Suppression de la taxe professionnelle validée

Le Conseil constitutionnel a censuré la taxe carbone. Dans sa décision rendue mardi 29 décembre, il a, en revanche, validé quasi intégralement la suppression de la taxe professionnelle (TP), autre réforme majeure portée par le président de la République.

taxe professionnelle taxes impots locauxA l’origine du recours, les parlementaires socialistes avaient mis en cause une décision qui représente un avantage fiscal de 11,7 milliards d’euros pour les entreprises en 2010, mais introduit un bouleversement du financement des collectivités locales.
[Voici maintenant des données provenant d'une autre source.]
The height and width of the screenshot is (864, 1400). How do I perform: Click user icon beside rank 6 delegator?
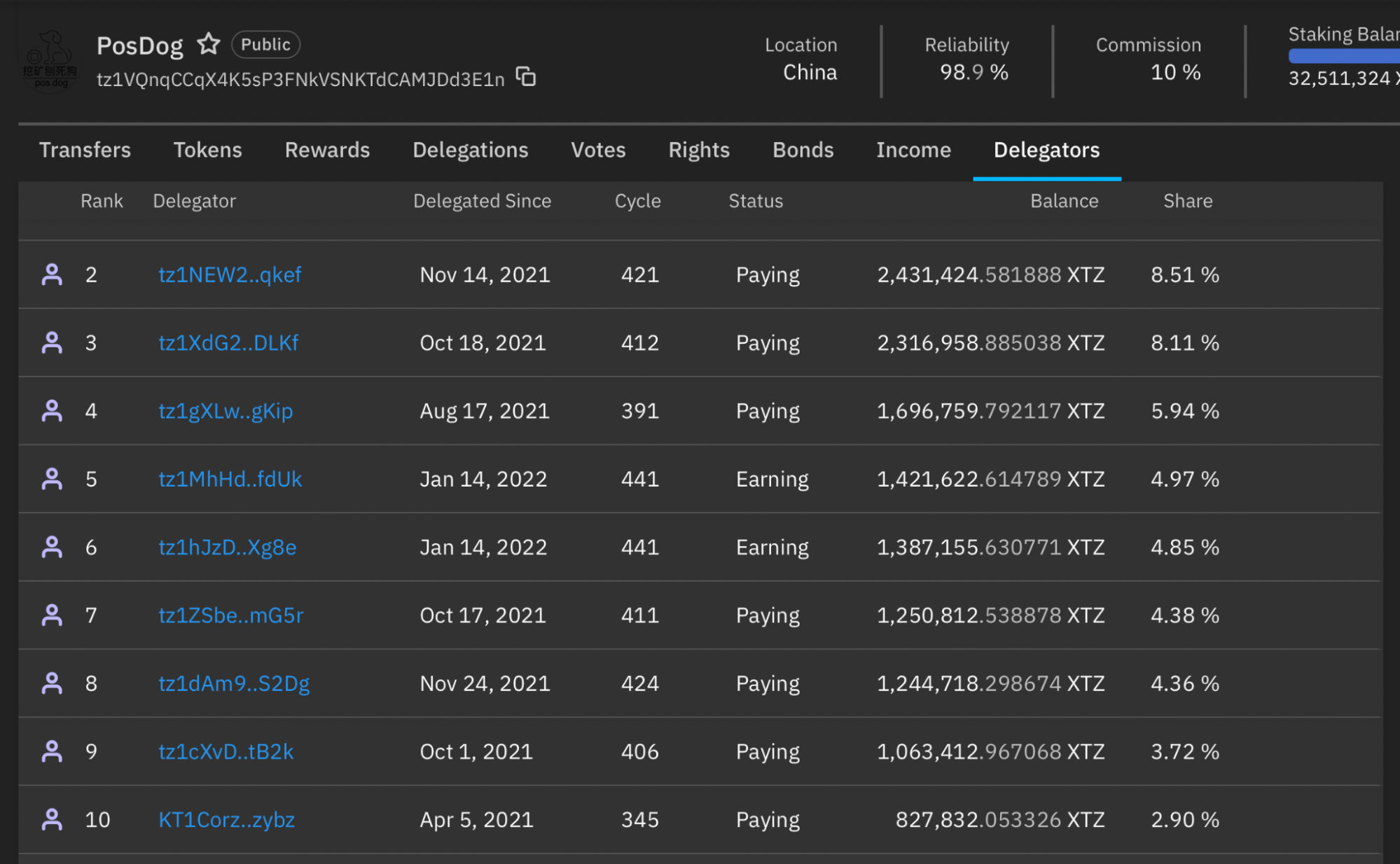point(52,547)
Ils avaient surtout contesté les modalités du remplacement de la TP par une nouvelle contribution économique territoriale (CET), composée d’une cotisation foncière et d’une cotisation sur la valeur ajoutée des entreprises. Cette réforme a été élaborée à l’issue d’un long processus de discussions et de réécritures des textes.

Sur l’ensemble de ce chantier particulièrement complexe, le Conseil constitutionnel n’a en fin de compte décelé, pour la censurer, qu’une seule disposition « d’inégalité de traitement » devant l’impôt. Elle concerne les professions libérales employant plus de cinq salariés pour un chiffre d’affaires supérieur à 500 000 euros qui devaient être exonérées, alors que d’autres sociétés employant moins de cinq salariés étaient soumises à la cotisation foncière de 5,5 % de leurs recettes.
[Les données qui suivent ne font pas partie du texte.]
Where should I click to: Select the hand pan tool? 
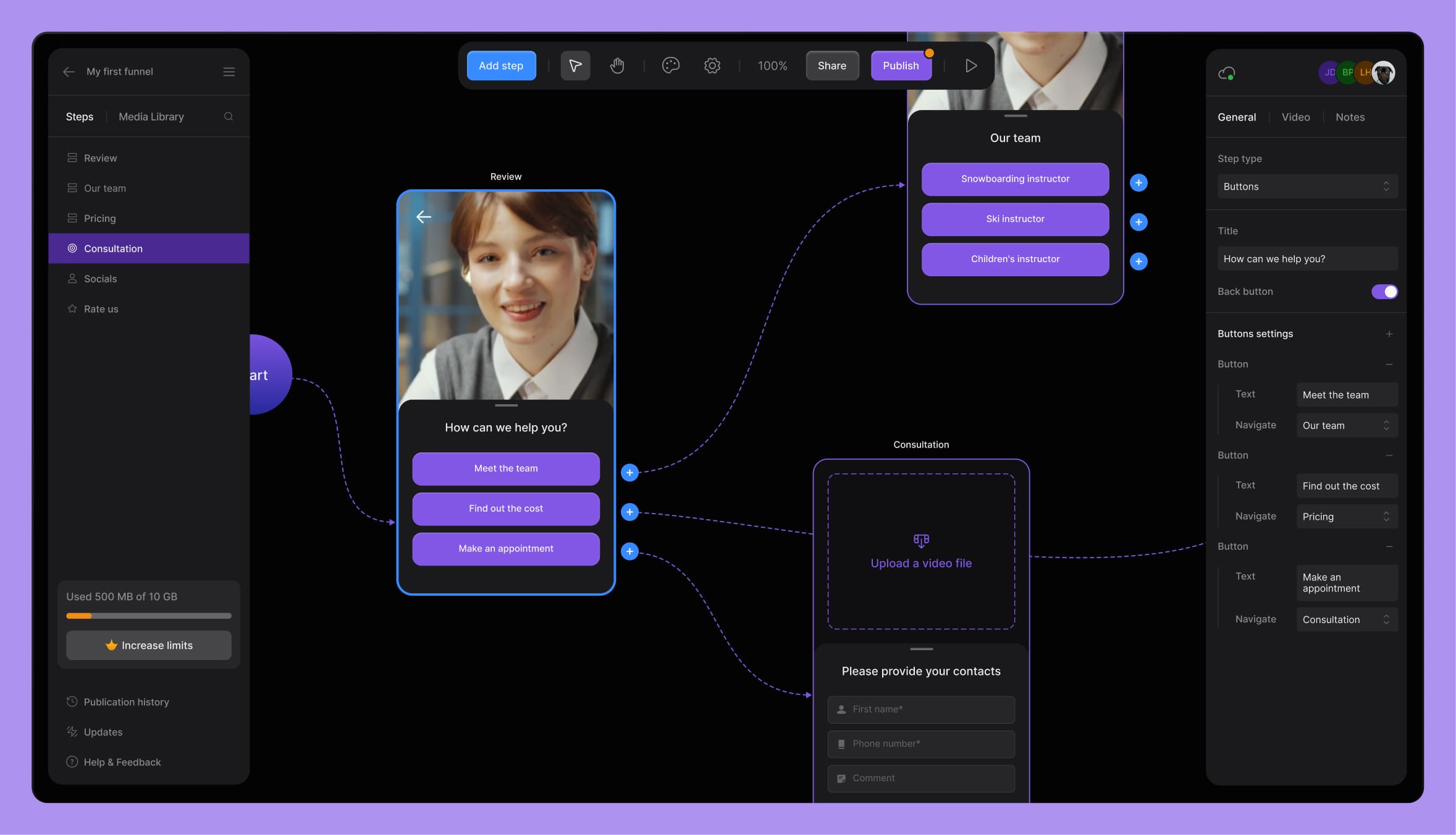(616, 66)
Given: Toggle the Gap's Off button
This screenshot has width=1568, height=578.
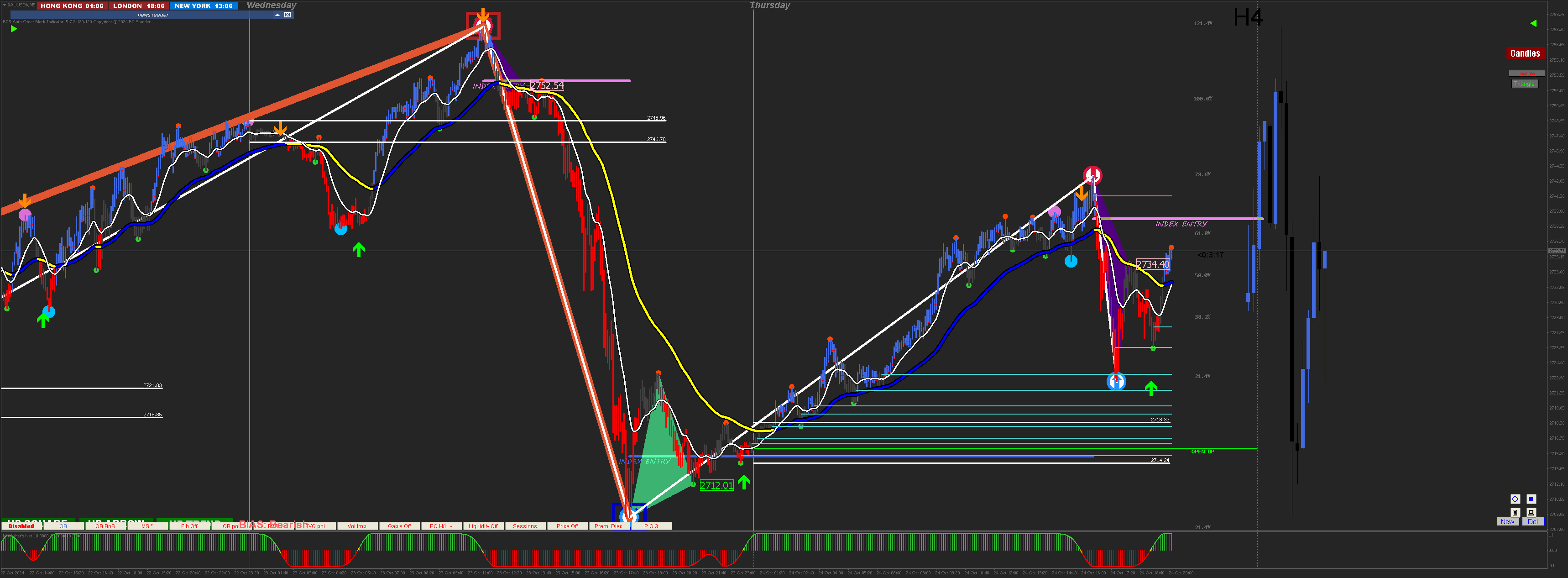Looking at the screenshot, I should (399, 526).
Pour le reste, le Conseil n’a rien trouvé à redire aux nouvelles dispositions qui introduisent des modifications fondamentales dans la fiscalité locale. En particulier, les nouveaux mécanismes de répartition des impôts locaux et de péréquation entre les collectivités ont été confirmés.

Autonomie financière

Les « sages » ont considéré que cette réforme ne portait pas atteinte au principe « d’autonomie financière » des collectivités, selon la règle introduite lors de la dernière modification constitutionnelle de 2003. Le Conseil a ainsi relevé que les ressources de substitution garanties par l’Etat pour 2010, sous forme de dotations supplémentaires ou d’impôts nouveaux, resteraient « supérieures à 2003, l’année référence ».

Pour autant, les « sages » ont évité de se prononcer sur l’atteinte au principe d’autonomie fiscale de collectivités financièrement de plus en plus dépendantes de l’Etat.

Le Conseil a aussi entériné l’imposition des indemnités journalières d’accident du travail, une autre mesure controversée introduite dans le projet de loi de finance à l’initiative de Jean-François Copé, le président du groupe UMP de l’Assemblée. Selon les attendus de la décision, ces indemnités « constituent bien un revenu de remplacement », et les dispositions « ne portent pas atteinte au droit à réparation des personnes victimes d’accidents du travail ».

Considérant que la proposition n’avait pas sa place dans le budget 2010, le Conseil a renvoyé le projet de céder aux collectivités locales la propriété et la gestion de monuments historiques et du patrimoine de l’Etat.